L’hymne l’a salué ; les hourrahs confus, incessans, font un bruit de houle ; une volée joyeuse part du clocher et se répand sur Moscou en rumeur de fête. L’étendard de la compagnie des grenadiers, puis les régales portées comme au jour de la translation, le précédent. Toutes les têtes sont découvertes, tous les regards sont fixés, tous les cœurs sont émus ; la garde, sortie pour lui présenter les armes, bat du tambour et salue du drapeau. Les trois métropolites, de Kief, de Moscou, de Pétersbourg, attendent sur le seuil avec les Images ; celui de Moscou prononce la harangue, celui de Pétersbourg présente la croix, celui de Kief jette l’eau bénite. Après quoi le premier chant qui retentit à l’intérieur marque que Leurs Majestés gagnent leurs trônes et que la cérémonie est commencée.

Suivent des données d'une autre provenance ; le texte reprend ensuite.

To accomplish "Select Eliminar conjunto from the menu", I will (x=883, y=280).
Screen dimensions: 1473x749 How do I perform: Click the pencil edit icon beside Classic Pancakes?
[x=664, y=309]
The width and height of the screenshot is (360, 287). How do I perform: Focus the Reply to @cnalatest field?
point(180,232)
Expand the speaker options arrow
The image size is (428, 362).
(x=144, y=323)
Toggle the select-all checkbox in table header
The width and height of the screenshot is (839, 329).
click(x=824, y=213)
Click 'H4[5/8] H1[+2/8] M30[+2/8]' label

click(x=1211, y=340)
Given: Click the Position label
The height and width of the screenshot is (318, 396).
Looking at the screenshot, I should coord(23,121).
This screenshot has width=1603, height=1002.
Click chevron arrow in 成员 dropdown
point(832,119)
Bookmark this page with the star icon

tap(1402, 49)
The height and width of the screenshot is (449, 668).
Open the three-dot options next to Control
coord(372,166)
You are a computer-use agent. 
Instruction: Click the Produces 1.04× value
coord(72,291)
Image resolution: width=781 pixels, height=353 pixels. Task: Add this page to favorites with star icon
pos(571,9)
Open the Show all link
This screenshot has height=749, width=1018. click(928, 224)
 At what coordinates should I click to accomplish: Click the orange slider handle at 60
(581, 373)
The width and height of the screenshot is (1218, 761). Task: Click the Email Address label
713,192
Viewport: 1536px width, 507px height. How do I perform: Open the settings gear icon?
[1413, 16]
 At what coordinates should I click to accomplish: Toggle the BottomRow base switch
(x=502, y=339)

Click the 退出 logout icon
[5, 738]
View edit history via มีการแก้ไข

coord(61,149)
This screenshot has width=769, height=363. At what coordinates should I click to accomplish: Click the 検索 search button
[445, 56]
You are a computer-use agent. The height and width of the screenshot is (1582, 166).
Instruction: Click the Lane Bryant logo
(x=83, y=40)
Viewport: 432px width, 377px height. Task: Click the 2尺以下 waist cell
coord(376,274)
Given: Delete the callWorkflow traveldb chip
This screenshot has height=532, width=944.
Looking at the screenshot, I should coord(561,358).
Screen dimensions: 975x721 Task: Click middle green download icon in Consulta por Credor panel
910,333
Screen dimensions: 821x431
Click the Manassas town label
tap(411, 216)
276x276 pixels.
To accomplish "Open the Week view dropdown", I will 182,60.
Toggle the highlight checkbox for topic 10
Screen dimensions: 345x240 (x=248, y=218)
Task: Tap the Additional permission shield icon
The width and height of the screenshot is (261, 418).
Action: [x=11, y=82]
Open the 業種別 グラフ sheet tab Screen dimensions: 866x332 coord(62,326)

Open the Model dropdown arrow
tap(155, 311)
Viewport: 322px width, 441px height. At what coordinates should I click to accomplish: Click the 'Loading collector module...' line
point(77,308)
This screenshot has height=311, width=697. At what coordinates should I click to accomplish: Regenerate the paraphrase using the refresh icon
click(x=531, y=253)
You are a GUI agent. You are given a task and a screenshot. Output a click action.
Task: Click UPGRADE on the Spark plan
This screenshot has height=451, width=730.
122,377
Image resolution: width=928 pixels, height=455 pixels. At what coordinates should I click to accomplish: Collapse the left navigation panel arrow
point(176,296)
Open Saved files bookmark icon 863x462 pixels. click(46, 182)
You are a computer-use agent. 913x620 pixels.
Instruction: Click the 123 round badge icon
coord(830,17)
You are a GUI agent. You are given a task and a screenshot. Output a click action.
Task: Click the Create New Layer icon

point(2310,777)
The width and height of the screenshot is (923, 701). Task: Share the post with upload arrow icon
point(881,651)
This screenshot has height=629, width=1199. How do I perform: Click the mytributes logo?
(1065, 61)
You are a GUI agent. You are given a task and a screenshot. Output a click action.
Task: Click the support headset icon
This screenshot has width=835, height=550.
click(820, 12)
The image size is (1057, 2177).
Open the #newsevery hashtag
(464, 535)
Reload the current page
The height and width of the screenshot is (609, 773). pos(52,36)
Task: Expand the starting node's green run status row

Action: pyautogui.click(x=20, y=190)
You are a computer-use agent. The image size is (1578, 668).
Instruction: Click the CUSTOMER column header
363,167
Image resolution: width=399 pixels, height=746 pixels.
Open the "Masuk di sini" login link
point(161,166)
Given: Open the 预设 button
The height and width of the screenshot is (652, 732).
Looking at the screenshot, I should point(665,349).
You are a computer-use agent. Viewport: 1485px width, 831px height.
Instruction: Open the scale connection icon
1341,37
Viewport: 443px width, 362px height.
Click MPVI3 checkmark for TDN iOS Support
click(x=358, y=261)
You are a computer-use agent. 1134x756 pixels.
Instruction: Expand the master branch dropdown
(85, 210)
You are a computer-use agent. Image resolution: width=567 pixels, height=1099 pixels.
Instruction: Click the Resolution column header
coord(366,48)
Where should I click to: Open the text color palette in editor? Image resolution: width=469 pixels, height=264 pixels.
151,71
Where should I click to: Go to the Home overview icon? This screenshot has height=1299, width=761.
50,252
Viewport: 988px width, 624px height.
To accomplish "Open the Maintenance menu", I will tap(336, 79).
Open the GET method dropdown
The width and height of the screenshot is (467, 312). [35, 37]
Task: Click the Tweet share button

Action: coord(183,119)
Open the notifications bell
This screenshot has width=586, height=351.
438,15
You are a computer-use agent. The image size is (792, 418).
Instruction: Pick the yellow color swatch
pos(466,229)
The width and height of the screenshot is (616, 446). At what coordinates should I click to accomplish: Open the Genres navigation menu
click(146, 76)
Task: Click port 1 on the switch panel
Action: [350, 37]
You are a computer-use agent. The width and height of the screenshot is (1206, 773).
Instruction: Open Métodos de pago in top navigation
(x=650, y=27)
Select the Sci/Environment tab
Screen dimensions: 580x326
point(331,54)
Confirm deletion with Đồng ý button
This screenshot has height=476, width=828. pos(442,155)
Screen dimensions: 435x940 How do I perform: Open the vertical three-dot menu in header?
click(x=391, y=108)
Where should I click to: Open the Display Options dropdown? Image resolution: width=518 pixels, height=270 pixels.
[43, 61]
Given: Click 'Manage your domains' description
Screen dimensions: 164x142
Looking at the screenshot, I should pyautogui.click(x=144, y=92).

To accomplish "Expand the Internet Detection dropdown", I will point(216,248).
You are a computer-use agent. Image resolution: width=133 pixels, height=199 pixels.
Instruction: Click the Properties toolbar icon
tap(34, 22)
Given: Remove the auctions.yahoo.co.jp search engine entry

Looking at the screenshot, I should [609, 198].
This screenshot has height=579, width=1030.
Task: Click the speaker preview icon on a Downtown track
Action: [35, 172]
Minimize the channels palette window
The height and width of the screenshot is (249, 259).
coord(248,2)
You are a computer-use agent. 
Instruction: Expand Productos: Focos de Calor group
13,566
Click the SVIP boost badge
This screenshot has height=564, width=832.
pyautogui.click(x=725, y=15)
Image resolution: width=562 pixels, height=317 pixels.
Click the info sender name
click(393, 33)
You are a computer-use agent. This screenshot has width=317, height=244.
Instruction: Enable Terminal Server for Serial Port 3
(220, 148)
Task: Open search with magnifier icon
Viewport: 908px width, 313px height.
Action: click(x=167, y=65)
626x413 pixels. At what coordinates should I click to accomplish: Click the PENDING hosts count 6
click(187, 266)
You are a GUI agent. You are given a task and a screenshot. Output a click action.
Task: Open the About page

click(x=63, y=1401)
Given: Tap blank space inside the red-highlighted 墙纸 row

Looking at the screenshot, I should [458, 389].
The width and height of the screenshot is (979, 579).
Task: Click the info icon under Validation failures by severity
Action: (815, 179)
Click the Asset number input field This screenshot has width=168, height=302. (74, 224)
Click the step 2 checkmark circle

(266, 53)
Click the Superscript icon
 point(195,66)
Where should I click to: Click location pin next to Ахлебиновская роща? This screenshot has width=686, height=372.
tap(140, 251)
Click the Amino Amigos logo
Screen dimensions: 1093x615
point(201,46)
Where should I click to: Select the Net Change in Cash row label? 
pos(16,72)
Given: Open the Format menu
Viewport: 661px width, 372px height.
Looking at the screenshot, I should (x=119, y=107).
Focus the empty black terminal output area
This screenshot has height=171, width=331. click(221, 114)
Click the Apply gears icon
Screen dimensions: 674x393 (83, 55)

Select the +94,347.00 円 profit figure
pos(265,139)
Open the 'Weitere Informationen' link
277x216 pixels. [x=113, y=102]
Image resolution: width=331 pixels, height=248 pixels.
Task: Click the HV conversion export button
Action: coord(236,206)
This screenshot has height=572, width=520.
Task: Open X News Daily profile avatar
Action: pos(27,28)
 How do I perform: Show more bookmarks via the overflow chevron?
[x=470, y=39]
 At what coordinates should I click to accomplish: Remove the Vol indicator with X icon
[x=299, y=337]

Avant cet autre instant sublime où le cortège impérial passera de nouveau, deux heures vulgaires vont s’écouler. Les uns descendent au buffet ouvert sous l’escalier, d’autres font des visites dans quelque tribune, et d’autres commencent simplement un voyage autour de la cour. Je rencontre Adam Adamovitch au parterre des officiers. « Avez-vous lu l’ordre du grand-duc Vladimir aux troupes ? » me demande-t-il, et il rapporte avec orgueil, étant du régiment de Volhynie, ces paroles de l’Empereur : « Je suis particulièrement satisfait de ma division de Varsovie. »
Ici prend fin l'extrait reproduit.